_EXCERPTED TEXT_:
----------

NCAA tournament: ordinary teams have to do the ordinary things well

No conference received more love from the NCAA tournament’s Selection Committee than the Pac-12.

Seven teams were all placed in the higher end of the bracket, meaning that all seven teams were a higher seed in the round of 64. Only the Big 12 joined the Pac in that regard.

The lowest seed in both conferences was an 8, and in an 8-9 game, chances are you’ll come upon the kinds of games and teams that are decent… and nothing more. An 8-9 game often features the kinds of NCAA tournament teams that very quietly made their way into the tournament. They collected enough wins to be removed from the edge of the bubble cut line, but they didn’t do anything loudly enough to deserve consideration for a 5 or a 6 seed. They never remotely threatened to be a 3 or a 4 seed, and let’s not even discuss a 1 or a 2.

----------

_RECORDS_:
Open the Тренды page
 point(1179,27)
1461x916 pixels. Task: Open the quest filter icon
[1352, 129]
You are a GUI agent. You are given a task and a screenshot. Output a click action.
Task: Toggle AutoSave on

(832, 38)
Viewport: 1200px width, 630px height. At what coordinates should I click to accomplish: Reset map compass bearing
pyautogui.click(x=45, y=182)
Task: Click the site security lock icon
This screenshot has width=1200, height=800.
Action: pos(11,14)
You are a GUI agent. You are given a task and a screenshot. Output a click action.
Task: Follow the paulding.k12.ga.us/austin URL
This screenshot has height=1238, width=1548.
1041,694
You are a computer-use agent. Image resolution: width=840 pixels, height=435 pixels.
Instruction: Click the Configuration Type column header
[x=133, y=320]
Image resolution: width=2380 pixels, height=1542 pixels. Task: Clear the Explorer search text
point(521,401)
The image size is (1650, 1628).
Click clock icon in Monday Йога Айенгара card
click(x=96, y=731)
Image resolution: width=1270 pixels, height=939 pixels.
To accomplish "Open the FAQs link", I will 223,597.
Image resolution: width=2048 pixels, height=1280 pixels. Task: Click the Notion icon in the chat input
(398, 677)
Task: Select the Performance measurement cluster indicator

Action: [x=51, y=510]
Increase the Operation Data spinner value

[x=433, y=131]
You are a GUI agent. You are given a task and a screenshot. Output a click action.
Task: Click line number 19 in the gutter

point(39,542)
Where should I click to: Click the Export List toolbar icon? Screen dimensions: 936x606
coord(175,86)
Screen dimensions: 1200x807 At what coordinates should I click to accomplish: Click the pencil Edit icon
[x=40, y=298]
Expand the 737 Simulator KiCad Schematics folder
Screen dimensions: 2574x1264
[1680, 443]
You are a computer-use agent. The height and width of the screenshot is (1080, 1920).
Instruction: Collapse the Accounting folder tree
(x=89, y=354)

----------

_EXERCISE REQUIREMENTS_:
1. In the NCAA tournament text, which conference besides the Pac-12 had every one of its teams placed as the higher seed in the round of 64?
2. Pick up the NCAA tournament text after its final sentence and carry the piece forward by a paragraph or two.

_ANSWERS GIVEN_:
1. The Big 12.

2.
The participants in 8-9 games don’t get publicity unless they’re spectacularly underachieving blueblood programs (North Carolina in 2013, Kentucky in 2014), or if they manage to knock out a 1 seed in the round of 32.

We’ll just have to wait for Saturday and Sunday to see if any of the 8-9 winners are worthy of a March close-up, but for now, let’s briefly note that the Pac-12 and Big 12 went 0-3 in these games. Let’s also briefly note that the Pac-12’s two teams weren’t necessarily outcoached or outclassed.

They simply couldn’t hit their free throws.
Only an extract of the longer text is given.